• [WHAT YOU HAVE TO DO]: Could you print every line from the first one of the records below through the line containing "The height and width of the screenshot is (675, 1200).", with both included and nothing else?

• [EXTRACTED MATERIAL]:

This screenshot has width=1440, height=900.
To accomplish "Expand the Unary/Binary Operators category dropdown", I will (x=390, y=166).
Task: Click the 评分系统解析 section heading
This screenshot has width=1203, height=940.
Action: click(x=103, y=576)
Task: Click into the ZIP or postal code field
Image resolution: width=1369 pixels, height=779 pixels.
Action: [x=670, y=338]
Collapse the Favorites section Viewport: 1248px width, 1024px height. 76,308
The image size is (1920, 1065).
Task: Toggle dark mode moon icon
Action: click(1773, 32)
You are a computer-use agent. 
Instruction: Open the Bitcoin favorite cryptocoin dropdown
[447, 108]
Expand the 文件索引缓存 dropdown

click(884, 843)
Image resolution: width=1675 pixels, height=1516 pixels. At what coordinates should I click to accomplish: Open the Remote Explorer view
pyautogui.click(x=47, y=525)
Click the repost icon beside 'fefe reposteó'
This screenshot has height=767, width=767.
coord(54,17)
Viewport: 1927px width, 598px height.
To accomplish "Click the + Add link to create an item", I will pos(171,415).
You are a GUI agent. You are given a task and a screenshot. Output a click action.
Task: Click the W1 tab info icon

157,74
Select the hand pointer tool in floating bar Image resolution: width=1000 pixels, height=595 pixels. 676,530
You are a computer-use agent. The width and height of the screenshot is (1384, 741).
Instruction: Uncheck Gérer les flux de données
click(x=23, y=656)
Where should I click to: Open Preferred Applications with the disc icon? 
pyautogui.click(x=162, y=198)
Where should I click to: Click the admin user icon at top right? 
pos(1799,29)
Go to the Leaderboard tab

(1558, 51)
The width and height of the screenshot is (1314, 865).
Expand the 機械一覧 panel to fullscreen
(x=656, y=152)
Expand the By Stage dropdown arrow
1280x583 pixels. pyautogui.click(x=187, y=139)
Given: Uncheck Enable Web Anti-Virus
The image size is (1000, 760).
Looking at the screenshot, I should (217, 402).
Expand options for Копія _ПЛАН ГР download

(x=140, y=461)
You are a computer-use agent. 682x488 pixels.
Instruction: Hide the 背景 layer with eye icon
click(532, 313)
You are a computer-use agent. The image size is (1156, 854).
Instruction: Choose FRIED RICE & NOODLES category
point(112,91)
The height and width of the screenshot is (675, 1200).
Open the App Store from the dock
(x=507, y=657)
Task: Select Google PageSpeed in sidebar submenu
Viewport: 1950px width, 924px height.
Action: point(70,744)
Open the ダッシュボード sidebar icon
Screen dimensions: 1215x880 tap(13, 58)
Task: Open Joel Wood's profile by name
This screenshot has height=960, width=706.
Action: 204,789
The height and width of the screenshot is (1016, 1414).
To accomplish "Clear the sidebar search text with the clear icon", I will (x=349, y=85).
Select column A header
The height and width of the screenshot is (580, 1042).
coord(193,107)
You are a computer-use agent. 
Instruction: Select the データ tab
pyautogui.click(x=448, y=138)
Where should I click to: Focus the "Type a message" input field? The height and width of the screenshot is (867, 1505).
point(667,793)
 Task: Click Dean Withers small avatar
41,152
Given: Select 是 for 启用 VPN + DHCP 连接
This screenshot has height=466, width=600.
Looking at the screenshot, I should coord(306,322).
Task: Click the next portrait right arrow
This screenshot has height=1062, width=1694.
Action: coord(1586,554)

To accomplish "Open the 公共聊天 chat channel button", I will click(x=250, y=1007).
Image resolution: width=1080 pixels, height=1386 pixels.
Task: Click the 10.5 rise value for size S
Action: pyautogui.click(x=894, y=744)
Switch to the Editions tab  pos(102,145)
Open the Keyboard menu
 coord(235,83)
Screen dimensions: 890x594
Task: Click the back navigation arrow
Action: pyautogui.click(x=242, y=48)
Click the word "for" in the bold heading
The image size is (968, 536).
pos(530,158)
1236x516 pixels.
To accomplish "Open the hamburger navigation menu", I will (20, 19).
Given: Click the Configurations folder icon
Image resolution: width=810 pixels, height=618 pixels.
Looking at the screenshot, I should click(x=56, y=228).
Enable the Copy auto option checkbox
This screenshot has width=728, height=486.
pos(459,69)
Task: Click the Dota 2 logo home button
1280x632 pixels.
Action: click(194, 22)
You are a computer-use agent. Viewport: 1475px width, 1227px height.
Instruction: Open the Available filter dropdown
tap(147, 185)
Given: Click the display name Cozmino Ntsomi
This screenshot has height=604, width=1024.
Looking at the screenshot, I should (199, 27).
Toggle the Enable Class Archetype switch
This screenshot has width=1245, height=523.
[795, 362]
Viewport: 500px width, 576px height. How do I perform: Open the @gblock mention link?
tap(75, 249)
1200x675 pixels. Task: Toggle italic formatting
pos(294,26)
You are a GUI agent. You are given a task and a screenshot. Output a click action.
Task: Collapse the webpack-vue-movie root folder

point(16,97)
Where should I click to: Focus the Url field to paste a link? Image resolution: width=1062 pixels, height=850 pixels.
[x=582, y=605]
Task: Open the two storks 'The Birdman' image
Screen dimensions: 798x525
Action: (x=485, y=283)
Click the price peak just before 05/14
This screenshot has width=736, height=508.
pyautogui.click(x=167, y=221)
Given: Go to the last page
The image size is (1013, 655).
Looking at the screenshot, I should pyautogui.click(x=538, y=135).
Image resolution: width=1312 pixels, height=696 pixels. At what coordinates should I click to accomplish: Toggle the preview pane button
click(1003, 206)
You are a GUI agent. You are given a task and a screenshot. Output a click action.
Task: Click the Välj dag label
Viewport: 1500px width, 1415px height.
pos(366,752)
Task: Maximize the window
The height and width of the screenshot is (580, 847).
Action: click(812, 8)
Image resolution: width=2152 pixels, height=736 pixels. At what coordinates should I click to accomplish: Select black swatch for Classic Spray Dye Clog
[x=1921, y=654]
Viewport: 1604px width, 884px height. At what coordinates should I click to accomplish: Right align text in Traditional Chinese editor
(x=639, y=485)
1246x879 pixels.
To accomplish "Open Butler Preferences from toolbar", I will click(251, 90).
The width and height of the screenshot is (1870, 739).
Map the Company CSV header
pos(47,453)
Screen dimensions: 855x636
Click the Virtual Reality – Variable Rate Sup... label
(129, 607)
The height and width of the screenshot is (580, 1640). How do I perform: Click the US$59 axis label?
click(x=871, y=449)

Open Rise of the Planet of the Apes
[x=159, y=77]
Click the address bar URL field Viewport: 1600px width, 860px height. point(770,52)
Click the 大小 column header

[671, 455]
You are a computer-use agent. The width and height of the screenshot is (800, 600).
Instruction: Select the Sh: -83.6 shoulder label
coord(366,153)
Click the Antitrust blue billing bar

• [YOUR SOLUTION]:
This screenshot has width=1440, height=900.
To accomplish "Expand the Unary/Binary Operators category dropdown", I will (x=390, y=166).
Task: Click the 评分系统解析 section heading
This screenshot has width=1203, height=940.
Action: click(x=103, y=576)
Task: Click into the ZIP or postal code field
Image resolution: width=1369 pixels, height=779 pixels.
Action: [x=670, y=338]
Collapse the Favorites section Viewport: 1248px width, 1024px height. 76,308
The image size is (1920, 1065).
Task: Toggle dark mode moon icon
Action: click(1773, 32)
You are a computer-use agent. 
Instruction: Open the Bitcoin favorite cryptocoin dropdown
[447, 108]
Expand the 文件索引缓存 dropdown

click(884, 843)
Image resolution: width=1675 pixels, height=1516 pixels. At what coordinates should I click to accomplish: Open the Remote Explorer view
pyautogui.click(x=47, y=525)
Click the repost icon beside 'fefe reposteó'
This screenshot has height=767, width=767.
coord(54,17)
Viewport: 1927px width, 598px height.
To accomplish "Click the + Add link to create an item", I will pos(171,415).
You are a GUI agent. You are given a task and a screenshot. Output a click action.
Task: Click the W1 tab info icon

157,74
Select the hand pointer tool in floating bar Image resolution: width=1000 pixels, height=595 pixels. 676,530
You are a computer-use agent. The width and height of the screenshot is (1384, 741).
Instruction: Uncheck Gérer les flux de données
click(x=23, y=656)
Where should I click to: Open Preferred Applications with the disc icon? 
pyautogui.click(x=162, y=198)
Where should I click to: Click the admin user icon at top right? 
pos(1799,29)
Go to the Leaderboard tab

(1558, 51)
The width and height of the screenshot is (1314, 865).
Expand the 機械一覧 panel to fullscreen
(x=656, y=152)
Expand the By Stage dropdown arrow
1280x583 pixels. pyautogui.click(x=187, y=139)
Given: Uncheck Enable Web Anti-Virus
The image size is (1000, 760).
Looking at the screenshot, I should (217, 402).
Expand options for Копія _ПЛАН ГР download

(x=140, y=461)
You are a computer-use agent. 682x488 pixels.
Instruction: Hide the 背景 layer with eye icon
click(532, 313)
You are a computer-use agent. The image size is (1156, 854).
Instruction: Choose FRIED RICE & NOODLES category
point(112,91)
The height and width of the screenshot is (675, 1200).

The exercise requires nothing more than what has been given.